*Work instructions:*
(a) Transcribe the passage on early monasticism, starting with "Among these earliest" and going on through "form of monasticism.".
(b) Answer these questions from the passage on early monasticism:
(i) What term does it give for the sayings of the Desert Fathers?
(ii) To whom was the Paradise by Palladius addressed?
(iii) Where was Saint Basil the Great educated?

*Extract:*
::::::

As monasticism spread in the East from the hermits living in the deserts of Egypt to Palestine, Syria, and on up into Asia Minor and beyond, the sayings (apophthegmata) and acts (praxeis) of the Desert Fathers came to be recorded and circulated, first among their fellow monastics and then among the laity as well.

Among these earliest recorded accounts was the Paradise, by Palladius, Bishop of Helenopolis (also known as the Lausaic History, after the prefect Lausus, to whom it was addressed). Saint Athanasius of Alexandria (whose Life of Saint Anthony the Great set the pattern for monastic hagiography), Saint Jerome, and other anonymous compilers were also responsible for setting down very influential accounts. Also of great importance are the writings surrounding the communities founded by Saint Pachomius, the father of coenobiticism, and his disciple Saint Theodore, the founder of the skete form of monasticism.

Among the first to set forth precepts for the monastic life was Saint Basil the Great, a man from a professional family who was educated in Caesarea, Constantinople, and Athens. Saint Basil visited colonies of hermits in Palestine and Egypt but was most strongly impressed by the organized communities developed under the guidance of Saint Pachomius. Saint Basil's ascetical writings set forth standards for well-disciplined community life and offered lessons in what became the ideal monastic virtue: humility.

::::::

Collected data
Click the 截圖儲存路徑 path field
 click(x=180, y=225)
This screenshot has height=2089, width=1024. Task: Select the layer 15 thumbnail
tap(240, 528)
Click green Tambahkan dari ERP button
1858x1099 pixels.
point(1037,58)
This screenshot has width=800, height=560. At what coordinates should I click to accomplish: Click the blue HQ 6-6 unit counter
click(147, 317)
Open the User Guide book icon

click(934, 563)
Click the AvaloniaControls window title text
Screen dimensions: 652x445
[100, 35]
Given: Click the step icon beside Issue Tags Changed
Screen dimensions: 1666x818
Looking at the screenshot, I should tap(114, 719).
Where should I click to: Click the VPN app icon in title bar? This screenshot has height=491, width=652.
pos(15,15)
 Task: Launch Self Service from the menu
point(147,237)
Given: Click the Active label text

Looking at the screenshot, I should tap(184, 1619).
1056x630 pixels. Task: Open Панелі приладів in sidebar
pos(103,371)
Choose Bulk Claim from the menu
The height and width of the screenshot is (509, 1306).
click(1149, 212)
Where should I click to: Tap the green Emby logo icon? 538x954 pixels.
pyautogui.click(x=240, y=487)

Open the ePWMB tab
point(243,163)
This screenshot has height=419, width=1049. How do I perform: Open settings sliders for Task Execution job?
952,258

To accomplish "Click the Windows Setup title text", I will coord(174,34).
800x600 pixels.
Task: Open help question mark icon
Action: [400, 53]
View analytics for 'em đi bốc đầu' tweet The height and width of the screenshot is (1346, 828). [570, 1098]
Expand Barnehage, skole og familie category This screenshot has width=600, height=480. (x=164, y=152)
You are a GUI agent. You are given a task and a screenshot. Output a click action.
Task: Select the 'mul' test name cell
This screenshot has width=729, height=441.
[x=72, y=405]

::::::

*Solutions to each task:*
(a)
Among these earliest recorded accounts was the Paradise, by Palladius, Bishop of Helenopolis (also known as the Lausaic History, after the prefect Lausus, to whom it was addressed). Saint Athanasius of Alexandria (whose Life of Saint Anthony the Great set the pattern for monastic hagiography), Saint Jerome, and other anonymous compilers were also responsible for setting down very influential accounts. Also of great importance are the writings surrounding the communities founded by Saint Pachomius, the father of coenobiticism, and his disciple Saint Theodore, the founder of the skete form of monasticism.

(b)
(i) Apophthegmata
(ii) The prefect Lausus
(iii) Caesarea, Constantinople, and Athens